Um dia, talvez, alguém, alguma autoridade dentre tantas as que existem e podem fazer alguma coisa tome as providências necessárias. Um dia, talvez, as vítimas de toda a espécie despertem dessa indolência doentia que, moral e politicamente, as acomete e deixem de ser tão pacatas e caladas. Talvez, sim; talvez, não. Sei lá!... Sonho com isso, contudo. Poluição de qualquer natureza é crime e quem comete crime é criminoso. Quem sabe? Talvez um dia ainda valha o artigo 225 da Constituição Federal, segundo o qual todos têm direito ao meio ambiente ecologicamente equilibrado, como bem de uso comum do povo e essencial à sadia qualidade de vida.

Gosto de ir à orla Sebastião Miranda, ao findar do dia, e, quando não há poluição sonora, ficar algum tempo para ver contemplativo a beleza do rio Tocantins, os barcos, as aves aquáticas que bailam adejando sobre as águas, a arborização característica e o concreto armado, as casas (algumas bem antigas) da avenida Marechal Deodoro, as pessoas que vão e que vêm.
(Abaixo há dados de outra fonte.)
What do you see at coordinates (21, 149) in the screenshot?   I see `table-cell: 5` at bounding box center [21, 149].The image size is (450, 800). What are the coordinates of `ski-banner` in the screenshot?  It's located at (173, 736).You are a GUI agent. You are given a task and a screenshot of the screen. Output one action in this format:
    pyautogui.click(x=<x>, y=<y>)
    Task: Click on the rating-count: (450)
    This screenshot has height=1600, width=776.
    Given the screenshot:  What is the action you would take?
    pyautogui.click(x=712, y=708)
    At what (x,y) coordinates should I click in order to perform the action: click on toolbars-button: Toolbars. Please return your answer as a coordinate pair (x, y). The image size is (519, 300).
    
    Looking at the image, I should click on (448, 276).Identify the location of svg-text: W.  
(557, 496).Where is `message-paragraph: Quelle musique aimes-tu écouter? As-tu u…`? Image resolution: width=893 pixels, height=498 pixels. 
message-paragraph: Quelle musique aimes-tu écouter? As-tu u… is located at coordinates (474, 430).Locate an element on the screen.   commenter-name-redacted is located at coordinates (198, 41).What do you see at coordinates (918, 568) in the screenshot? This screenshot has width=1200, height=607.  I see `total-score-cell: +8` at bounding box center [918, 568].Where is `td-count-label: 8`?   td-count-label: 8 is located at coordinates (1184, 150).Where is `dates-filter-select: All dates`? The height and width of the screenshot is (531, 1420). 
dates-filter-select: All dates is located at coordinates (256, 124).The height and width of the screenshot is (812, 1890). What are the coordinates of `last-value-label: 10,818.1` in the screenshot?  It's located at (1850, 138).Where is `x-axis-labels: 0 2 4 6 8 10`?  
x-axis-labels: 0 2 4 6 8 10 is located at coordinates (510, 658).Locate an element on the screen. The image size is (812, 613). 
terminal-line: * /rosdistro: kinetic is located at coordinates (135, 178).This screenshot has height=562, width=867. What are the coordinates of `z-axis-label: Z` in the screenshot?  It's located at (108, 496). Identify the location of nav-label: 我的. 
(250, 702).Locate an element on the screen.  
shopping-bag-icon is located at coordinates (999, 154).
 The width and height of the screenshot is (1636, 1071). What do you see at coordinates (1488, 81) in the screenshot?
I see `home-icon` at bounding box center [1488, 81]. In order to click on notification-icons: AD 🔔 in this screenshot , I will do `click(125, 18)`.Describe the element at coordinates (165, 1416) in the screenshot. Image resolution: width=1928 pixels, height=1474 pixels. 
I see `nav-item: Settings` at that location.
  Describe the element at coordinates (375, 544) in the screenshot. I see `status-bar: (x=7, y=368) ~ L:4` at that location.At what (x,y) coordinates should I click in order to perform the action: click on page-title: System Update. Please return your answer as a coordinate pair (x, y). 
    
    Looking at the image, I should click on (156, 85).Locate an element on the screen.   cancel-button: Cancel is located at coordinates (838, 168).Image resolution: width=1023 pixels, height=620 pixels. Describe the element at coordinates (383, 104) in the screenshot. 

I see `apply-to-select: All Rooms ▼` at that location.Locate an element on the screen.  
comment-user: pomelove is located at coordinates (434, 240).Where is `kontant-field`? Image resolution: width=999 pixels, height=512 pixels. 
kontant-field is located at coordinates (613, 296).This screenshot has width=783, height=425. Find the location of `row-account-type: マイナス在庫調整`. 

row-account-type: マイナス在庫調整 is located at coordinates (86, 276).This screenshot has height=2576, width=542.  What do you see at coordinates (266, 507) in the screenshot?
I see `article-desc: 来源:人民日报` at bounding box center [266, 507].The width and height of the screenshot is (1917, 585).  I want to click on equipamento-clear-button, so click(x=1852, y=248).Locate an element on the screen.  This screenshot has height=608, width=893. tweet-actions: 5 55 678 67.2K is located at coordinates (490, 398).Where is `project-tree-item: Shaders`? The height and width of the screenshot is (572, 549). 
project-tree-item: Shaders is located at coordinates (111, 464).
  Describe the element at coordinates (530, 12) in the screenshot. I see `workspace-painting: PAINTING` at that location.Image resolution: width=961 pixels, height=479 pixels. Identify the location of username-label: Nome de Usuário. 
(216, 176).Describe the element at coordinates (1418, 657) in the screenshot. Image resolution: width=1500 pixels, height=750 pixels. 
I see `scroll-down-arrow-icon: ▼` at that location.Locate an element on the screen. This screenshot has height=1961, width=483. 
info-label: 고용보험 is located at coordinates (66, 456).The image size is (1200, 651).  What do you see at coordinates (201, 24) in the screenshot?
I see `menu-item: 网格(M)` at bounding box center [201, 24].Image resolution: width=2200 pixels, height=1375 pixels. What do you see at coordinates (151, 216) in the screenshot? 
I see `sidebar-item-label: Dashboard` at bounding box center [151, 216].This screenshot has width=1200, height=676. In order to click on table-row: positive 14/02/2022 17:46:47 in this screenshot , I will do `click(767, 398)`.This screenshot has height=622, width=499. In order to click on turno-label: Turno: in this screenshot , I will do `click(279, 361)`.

O horizonte, que se estende bucolicamente pela frente e pelos lados, sempre me faz pensar na floresta que aí um dia existiu e não tive a oportunidade de conhecer, bem como nas embarcações e tripulantes que, no passado não muito distante, traziam passageiros e mercadorias de Belém e de outros centros, e daqui levavam passageiros e castanha-do-pará. Calado e absorto, muitas vezes, deixo-me abandonar aos devaneios e pensamentos diversos. É como se a natureza por inteiro, ante o quedar da luz pelo morrer do sol, se aquietasse ajoelhada para conversar com Deus.